The request —
Reproduce verbatim the records beginning with the line that contains "Task: Switch to the 帐户 tab" and continuing through the line that contains "pos(1214,928)", including both of those lines.

Provided records —
########

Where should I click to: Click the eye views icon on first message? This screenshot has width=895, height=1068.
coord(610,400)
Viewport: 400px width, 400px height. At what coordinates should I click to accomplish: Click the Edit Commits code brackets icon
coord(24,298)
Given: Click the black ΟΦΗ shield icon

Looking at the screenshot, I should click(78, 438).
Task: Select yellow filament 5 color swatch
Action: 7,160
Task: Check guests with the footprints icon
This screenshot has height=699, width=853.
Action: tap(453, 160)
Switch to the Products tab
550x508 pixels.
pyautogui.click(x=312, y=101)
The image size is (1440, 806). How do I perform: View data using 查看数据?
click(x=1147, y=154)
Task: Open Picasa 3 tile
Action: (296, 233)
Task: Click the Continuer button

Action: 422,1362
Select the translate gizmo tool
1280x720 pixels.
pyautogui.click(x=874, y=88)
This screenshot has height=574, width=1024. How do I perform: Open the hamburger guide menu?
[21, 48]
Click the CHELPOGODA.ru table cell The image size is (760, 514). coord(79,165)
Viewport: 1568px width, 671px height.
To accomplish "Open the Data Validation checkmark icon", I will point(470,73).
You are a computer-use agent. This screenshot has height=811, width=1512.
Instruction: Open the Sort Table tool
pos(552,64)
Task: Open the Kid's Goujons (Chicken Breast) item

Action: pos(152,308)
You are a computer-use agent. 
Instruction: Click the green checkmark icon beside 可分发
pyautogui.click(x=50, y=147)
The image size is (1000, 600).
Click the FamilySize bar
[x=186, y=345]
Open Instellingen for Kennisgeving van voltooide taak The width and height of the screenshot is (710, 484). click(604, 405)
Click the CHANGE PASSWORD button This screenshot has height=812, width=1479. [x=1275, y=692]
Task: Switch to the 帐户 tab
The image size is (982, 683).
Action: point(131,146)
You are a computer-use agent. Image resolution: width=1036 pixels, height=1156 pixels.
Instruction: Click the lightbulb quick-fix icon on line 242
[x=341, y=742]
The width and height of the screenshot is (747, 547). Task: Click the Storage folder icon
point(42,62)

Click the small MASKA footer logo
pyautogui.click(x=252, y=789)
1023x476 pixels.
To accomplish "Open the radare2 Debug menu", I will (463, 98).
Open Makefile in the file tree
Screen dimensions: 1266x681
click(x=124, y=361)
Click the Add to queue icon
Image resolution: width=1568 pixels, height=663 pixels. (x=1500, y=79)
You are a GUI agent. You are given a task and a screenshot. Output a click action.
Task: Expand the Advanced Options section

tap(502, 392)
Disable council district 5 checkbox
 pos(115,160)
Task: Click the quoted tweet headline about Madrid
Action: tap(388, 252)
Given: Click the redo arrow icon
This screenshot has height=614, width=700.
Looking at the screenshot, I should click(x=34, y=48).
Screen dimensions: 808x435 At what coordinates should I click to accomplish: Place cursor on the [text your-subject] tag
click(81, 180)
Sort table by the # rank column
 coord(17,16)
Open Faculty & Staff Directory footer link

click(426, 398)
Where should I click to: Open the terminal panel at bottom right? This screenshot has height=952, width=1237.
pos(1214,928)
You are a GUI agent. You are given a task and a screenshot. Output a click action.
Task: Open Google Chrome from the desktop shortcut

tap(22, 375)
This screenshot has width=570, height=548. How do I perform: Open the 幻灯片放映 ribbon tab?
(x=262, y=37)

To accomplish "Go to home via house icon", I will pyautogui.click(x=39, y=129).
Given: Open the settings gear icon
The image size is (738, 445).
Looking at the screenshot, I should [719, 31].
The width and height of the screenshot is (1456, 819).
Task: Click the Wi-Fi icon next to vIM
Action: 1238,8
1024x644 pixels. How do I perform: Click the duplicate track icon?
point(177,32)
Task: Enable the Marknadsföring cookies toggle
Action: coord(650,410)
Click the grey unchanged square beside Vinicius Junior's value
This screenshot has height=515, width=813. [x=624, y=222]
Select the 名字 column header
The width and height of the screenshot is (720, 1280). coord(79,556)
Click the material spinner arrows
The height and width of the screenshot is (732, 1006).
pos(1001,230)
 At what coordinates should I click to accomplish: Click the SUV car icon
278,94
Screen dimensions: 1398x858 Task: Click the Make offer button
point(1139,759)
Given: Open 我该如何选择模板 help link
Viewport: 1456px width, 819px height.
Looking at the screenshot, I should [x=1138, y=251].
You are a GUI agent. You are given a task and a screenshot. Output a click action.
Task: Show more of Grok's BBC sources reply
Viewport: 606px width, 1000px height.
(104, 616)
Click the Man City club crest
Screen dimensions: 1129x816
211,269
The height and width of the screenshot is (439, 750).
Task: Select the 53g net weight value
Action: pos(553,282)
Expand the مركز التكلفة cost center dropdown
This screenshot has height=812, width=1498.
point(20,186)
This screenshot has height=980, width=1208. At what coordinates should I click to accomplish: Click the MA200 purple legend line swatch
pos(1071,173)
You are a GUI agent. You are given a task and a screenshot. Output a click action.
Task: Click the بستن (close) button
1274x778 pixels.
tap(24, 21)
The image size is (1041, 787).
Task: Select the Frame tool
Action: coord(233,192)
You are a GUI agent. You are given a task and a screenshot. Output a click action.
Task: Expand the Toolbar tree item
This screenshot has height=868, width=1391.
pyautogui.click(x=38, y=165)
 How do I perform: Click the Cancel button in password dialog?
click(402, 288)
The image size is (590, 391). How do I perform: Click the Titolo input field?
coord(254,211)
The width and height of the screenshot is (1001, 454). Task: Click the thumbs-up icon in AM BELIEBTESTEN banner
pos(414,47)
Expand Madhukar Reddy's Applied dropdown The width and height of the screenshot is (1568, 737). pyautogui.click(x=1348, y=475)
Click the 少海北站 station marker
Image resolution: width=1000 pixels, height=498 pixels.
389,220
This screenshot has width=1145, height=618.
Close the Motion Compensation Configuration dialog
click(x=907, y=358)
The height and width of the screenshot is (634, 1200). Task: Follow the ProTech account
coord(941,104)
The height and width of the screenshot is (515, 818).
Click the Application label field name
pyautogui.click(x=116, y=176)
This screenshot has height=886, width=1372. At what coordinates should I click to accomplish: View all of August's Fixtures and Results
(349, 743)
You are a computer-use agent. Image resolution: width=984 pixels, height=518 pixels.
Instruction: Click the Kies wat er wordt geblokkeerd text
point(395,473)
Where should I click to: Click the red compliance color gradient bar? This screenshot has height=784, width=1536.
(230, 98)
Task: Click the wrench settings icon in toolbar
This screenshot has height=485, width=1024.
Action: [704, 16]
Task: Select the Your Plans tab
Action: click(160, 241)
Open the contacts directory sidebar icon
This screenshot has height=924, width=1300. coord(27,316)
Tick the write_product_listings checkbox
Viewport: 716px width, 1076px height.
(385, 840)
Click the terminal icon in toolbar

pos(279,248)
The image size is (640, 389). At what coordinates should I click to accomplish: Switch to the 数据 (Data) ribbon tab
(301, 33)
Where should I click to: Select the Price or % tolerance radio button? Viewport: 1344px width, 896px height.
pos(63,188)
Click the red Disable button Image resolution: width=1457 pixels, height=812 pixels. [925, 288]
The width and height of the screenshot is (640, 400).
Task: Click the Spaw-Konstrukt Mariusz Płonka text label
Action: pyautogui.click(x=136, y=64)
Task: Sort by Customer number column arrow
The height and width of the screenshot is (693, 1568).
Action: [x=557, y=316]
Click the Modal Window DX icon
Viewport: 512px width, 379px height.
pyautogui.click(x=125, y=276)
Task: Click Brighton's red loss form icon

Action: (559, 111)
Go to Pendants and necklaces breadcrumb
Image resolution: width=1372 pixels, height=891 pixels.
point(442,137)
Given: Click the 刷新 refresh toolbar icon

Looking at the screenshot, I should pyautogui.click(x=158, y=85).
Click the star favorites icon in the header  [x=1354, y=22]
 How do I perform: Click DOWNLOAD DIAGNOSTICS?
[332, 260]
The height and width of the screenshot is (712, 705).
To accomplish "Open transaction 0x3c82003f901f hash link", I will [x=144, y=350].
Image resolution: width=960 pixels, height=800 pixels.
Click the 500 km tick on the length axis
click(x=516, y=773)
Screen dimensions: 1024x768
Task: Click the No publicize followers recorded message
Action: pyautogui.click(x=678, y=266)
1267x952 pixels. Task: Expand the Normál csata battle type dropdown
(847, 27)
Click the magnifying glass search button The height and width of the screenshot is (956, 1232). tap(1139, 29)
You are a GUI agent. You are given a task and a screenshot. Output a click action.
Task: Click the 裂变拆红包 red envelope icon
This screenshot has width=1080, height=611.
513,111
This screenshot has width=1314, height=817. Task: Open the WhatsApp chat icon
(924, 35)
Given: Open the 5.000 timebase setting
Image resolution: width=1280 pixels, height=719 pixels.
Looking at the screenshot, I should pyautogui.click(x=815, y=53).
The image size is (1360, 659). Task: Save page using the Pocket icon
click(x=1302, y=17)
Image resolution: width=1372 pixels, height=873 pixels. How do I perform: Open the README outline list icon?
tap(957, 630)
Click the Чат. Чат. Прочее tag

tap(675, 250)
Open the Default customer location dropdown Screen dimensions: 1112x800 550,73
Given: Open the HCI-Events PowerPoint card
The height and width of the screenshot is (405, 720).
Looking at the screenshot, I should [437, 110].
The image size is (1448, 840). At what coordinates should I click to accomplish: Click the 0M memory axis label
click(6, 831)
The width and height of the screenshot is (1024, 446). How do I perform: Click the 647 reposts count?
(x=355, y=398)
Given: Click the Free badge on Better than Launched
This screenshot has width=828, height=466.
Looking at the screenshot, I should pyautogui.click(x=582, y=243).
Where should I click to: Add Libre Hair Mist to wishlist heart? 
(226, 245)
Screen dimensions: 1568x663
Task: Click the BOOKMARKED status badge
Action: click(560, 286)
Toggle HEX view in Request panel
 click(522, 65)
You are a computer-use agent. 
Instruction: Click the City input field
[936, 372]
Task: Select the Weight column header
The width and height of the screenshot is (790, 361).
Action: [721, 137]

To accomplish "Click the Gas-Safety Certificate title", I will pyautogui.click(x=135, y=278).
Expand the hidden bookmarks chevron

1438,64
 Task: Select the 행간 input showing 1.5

########

Response for this exercise —
Task: Switch to the 帐户 tab
The image size is (982, 683).
Action: point(131,146)
You are a computer-use agent. Image resolution: width=1036 pixels, height=1156 pixels.
Instruction: Click the lightbulb quick-fix icon on line 242
[x=341, y=742]
The width and height of the screenshot is (747, 547). Task: Click the Storage folder icon
point(42,62)

Click the small MASKA footer logo
pyautogui.click(x=252, y=789)
1023x476 pixels.
To accomplish "Open the radare2 Debug menu", I will (463, 98).
Open Makefile in the file tree
Screen dimensions: 1266x681
click(x=124, y=361)
Click the Add to queue icon
Image resolution: width=1568 pixels, height=663 pixels. (x=1500, y=79)
You are a GUI agent. You are given a task and a screenshot. Output a click action.
Task: Expand the Advanced Options section

tap(502, 392)
Disable council district 5 checkbox
 pos(115,160)
Task: Click the quoted tweet headline about Madrid
Action: tap(388, 252)
Given: Click the redo arrow icon
This screenshot has height=614, width=700.
Looking at the screenshot, I should click(x=34, y=48).
Screen dimensions: 808x435 At what coordinates should I click to accomplish: Place cursor on the [text your-subject] tag
click(81, 180)
Sort table by the # rank column
 coord(17,16)
Open Faculty & Staff Directory footer link

click(426, 398)
Where should I click to: Open the terminal panel at bottom right? This screenshot has height=952, width=1237.
pos(1214,928)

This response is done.